Saturday, Feb. 22, 2003

Starfish, posted at 2:19 a.m.

Epiphany in Baltimore has moved to epiphanyinbaltimore.blogspot.com

Just in from a pretty fun night out in Canton, one of my favorite areas of the city. After a decent meal at Nacho Mama's, my friends and I went to a dive called the Pickled Parrot.

I was in a very reflective mood tonight. I am concentrating on why I seem to fall into the traps of pursuing only what will come easy, and not getting to know someone on a deeper, more intimate level. I wonder why I seem to have closed myself off to anything beyond casual dating here. I know a lot of it has to do with jumbled up emotions from my time during Christmas break, but I had decided in my head to move beyond that and it doesn't seem like I have.

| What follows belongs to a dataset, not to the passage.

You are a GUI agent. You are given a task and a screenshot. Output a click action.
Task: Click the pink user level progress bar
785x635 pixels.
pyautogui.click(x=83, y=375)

Take, for example, Millie. Great girl. Cute, but also sort of exotic. Much like Vin Diesel, her race is indistinguishable. That's cool. She plays on Kristen's lacrosse team, and I've begun hanging out with her in recent weeks. I think she might dig me. Actually, the evidence is a bit overwhelming. Tonight, another mutual friend from Florida wanted to see what Maryland driver's licenses looked like. My wallet was out, paying for the latest pitcher of Yuengling. I showed her my driver's license, and Millie spied my 2000 student ID picture. So we did the whole "pass the IDs around the table and look at Epiphany's before and after weight loss pictures," which is a game that never ceases to make me feel damn good. Millie was sitting next to me, and was interested in how I did it. I began telling her the story, and revealed that I still wanted to get down to 175. She made an off-the-cuff remark that I looked fine as is, but left it at that. When we said our goodbyes tonight, though, she made it a point to hug me twice, then put her arms around my torso, rubbed her hand up and down my abs, and told me not to lose any more weight and that any girl who wouldn't date me was crazy. I also noticed she was doing the hand contact thing a lot throughout the night. I think she digs me.

That's now Millie, Renee (who I like more and more every time we hang out), and the Chemistry teacher as women who want to tame this wild bachelor. Heh. As if anyone would ever describe me as such.

So why am I dragging my feet? I won't kid you, I know why. But that situation has gotten cloudier and cloudier since my return, and I must live my life more fully here. A heart is not like a starfish; it does not thrive when chopped in two. I must be a single starfish, and get my tentacles out there for some action.

Okay, that was gross. I will blame it on the beer.